Figures show the Liberals have almost doubled the number of dollars going into post-secondary education.

At the same time, a concerted effort to raise the percentage of high school grads who go on to college or university has resulted in many more students in the system.

The result is that Ontario lags in funding per student -- students pay more for tuition in Ontario than elsewhere in Canada.

According to the poll, two-thirds of those asked said tuition was too high, with one in four suggesting fee levels were about right.

Concerns about cost were significantly higher among lower-income respondents, the poll indicates.

Nora Loreto, with the Canadian Federation of Students, said students are suffering from sticker shock.

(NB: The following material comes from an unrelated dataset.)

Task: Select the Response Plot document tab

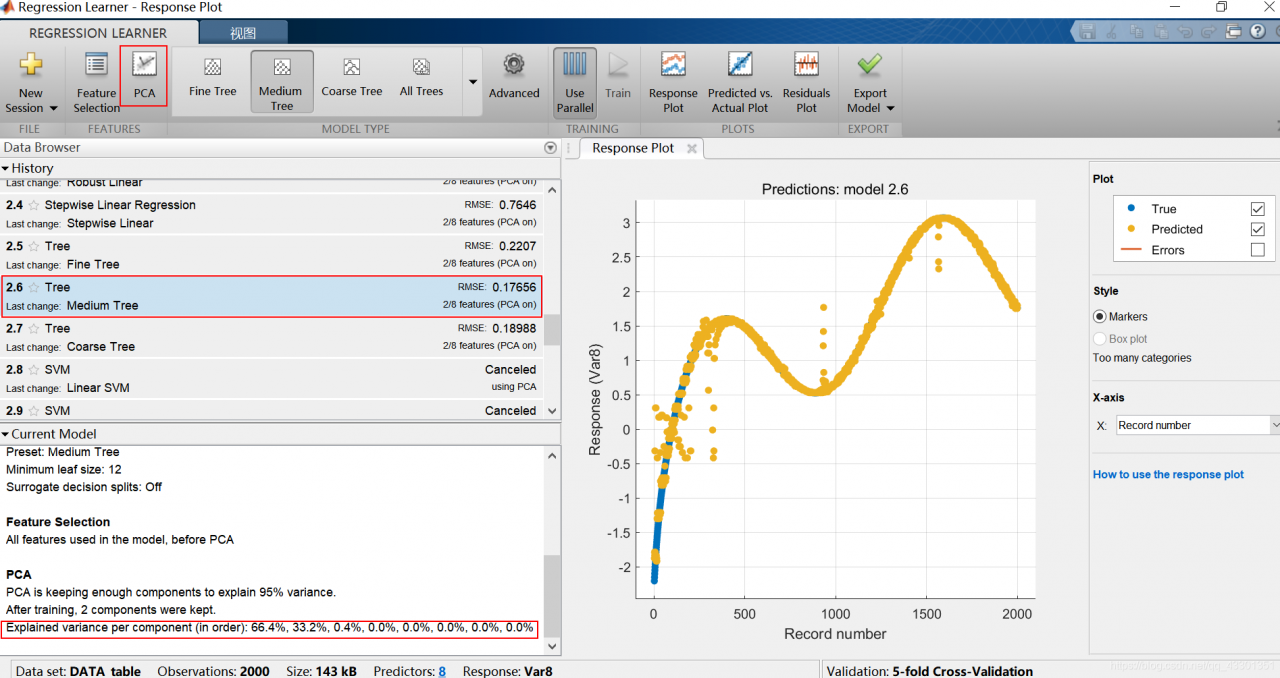Action: point(633,148)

Since 2006, most programs have seen tuition hikes of four to five per cent annually, and as much as eight per cent per year for deregulated programs such as law and medicine, she said.

Loreto said fees have risen more sharply under McGuinty, who faces an election campaign this fall, than under Harris.

"The (Liberals') record did include not reversing any of the bad policy in terms of fees that the previous government made," Loreto said.

"They're really battling a PR nightmare when you've got students facing the cost of education increasing."

Ontario's ratio of students to professors remains the highest in the country but survey respondents did not appear to share persistent concerns among both faculty and students about the larger class sizes.

In fact, just 12 per cent saw the issue as a problem, while three-quarters of those said schools were simply using their resources more efficiently.

The poll of 1,800 people in Ontario was done in mid-January for the faculty associations and student federation. It is said to be accurate within 2.9 percentage points 19 times out of 20.